David Bowie (born David Jones, but adopted the Bowie stage name due to Davy Jones of the Monkeys already using that name) died of cancer this past week.
I know very little about Bowie. I wasn't a fan of his music, but I was as distant casual observer of his transformation from Ziggy Star Dust in to the Thin White Duke. That is, from somebody who affected a weird alien stage personal to somebody who affected, and perhaps genuinely adopted, a personal reflecting the English upper middle class of the 1930s.
And that, and the public outpouring of sympathy over his death, is what makes his death relevant to the historical topic of this page. In Bowie we see a highly successful example of a modern pop music career, which is in no small part why I'm caught off guard by the massive public reaction to his death. That he had a stage persona epitomizes modern pop music to me, which is to say that, in its early stages, it was . . . fake.
Now, don't take me wrong. I'm not condemning Bowie And I'm not even saying that he lacked musical talent, which would not be true, or that his music was bad, which also wouldn't be true even if I don't care for it. Indeed, I admire the fact that he transformed out of the fake personal into a seemingly real one, when the nutty Ziggy Star Dust one no longer served, or perhaps even in advance of that. He got away with appearing in regular street clothes after awhile. But what we see here has become a type of pop norm. In order to get popular musicians adopt shocking persona's and sport them everywhere. Female singer often go for the absolutely trashiest ones they can affect, to the point now where they are so personally exposed, figuratively and literally, its questionable if they can go back or forward once their youth wears off. That tends to be the attempted time line, however. Shocking personal, that grows more shocking, then softens, then morphs into something trying to recall dignity, as the artist popular in part (at least) for appearance yields to time and nature and tries to base a career on music alone. Not all succeed.

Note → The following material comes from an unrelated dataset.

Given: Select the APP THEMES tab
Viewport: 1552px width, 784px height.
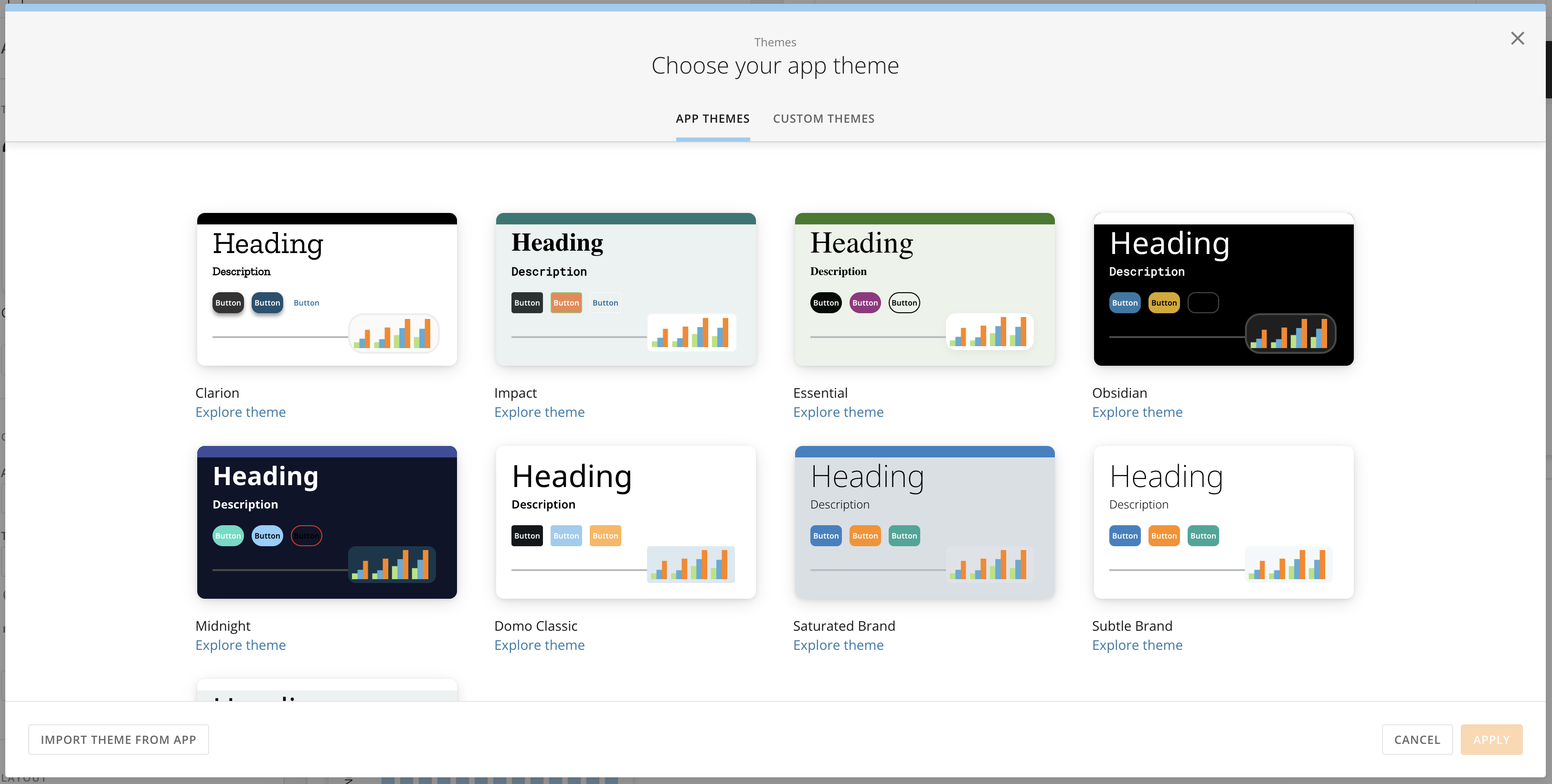Looking at the screenshot, I should point(713,118).
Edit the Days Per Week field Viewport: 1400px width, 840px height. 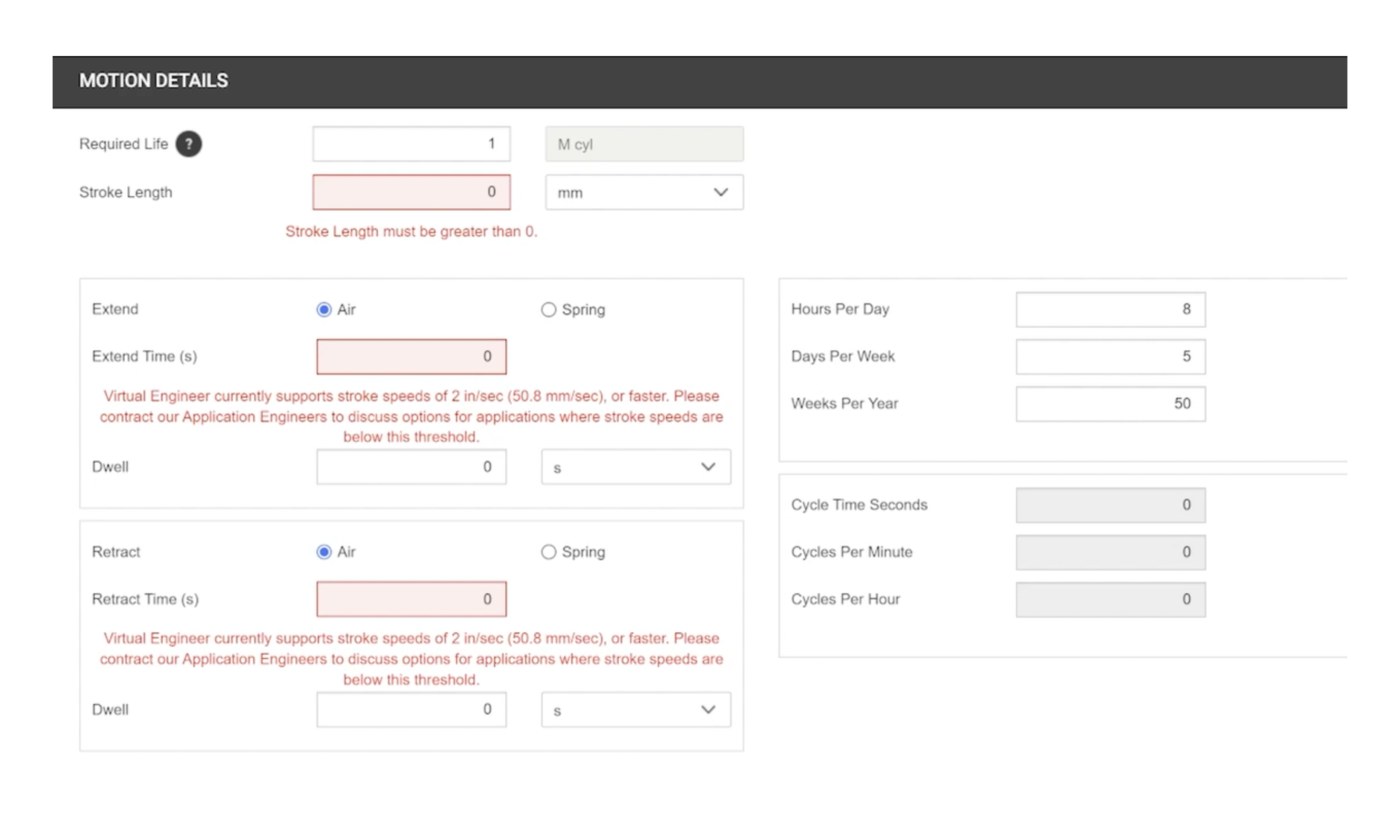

But that this is what is done is very telling.
This wasn't always the case. Musicians have been around forever, and they've always been on the dicier edge of culture to some extent. And they often dressed flashier than others. But the adoption of a completely fake persona is something that has only really been around since the 1970s, although the roots of it were appearing by the 1960s.
It's important to keep in mind in this discussion that I'm not claiming that musicians and singers were the models of civic virtue up until the 1970s, or 60s, or 50s. That would be absurd. On the contrary, most of the vices we associate with the preforming life today were around at least as far back as the 1920s. In the 1920s, when Jazz was edgy, and blues fueled it ,there were plenty of songs written reflecting that. And a study of the lives and wrecked lives of musicians would amply illustrate that. Chances are pretty high that there were as many performers who had messed up wrecked lives then as now, including some whose music I really admire.
But what is different is that there wasn't an attempt to adopt fake persona's as part of the art, until the 1970s. Or, if a fake personal was adopted, it was adopted to hide a vice, rather than declare it as a virtue.
All through the 1920s through the 1940s we rarely see performers, particularly female performers, adopting a stage presentation that departed hugely from the urban dress of the day. There are some exceptions, including at least one huge one I can think of, but the exceptions tended to be fairly mild, and constitute an exaggeration of high class dress of the day, or in the one exception I can think of it reflected something going on in another culture that was in high society regard.
It wasn't until the 1950s that this began to change very much, and even then the change tended to be an exaggeration of standard middle class dress. In the early 60s, however, somebody thought to take that one step further with The Beetles and dress them in a fairly infantile fashion, which didn't last long, but which reflected across the musical scene of the time. That yielded, however, pretty quickly to the really funky style of the 1960s, which musicians took up, as well as a really blue collar looking, or something, style affected by some.
While that change didn't result in many really weird costumes (there were some however) it did lay the ground work for the 1970s. And at that time the totally fake persona took off, and we've had it ever since. Musical artist have launched their careers in some instances by appearing as shocking as they could.
Which all makes it pretty darned phony.
If a person goes to a performance in party to look at weird dress, or bizarre makeup, they're really going to a sort of American and English Kabuki Theatre, but without the cultural background and content backing it up.
And that's sad, really.
Which is, I guess, why I'm continually caught off guard by the post death lauding of figures like David Bowie as cultural icons. I just don't get it. I don't dislike him, but I'm not seeing the contribution to the arts that others see here. I just don't.
Indeed, I fear that we've reached the point where this sort of thing truly reflects the culture in some scary ways. . . i.e., maybe a lot of it is now fake.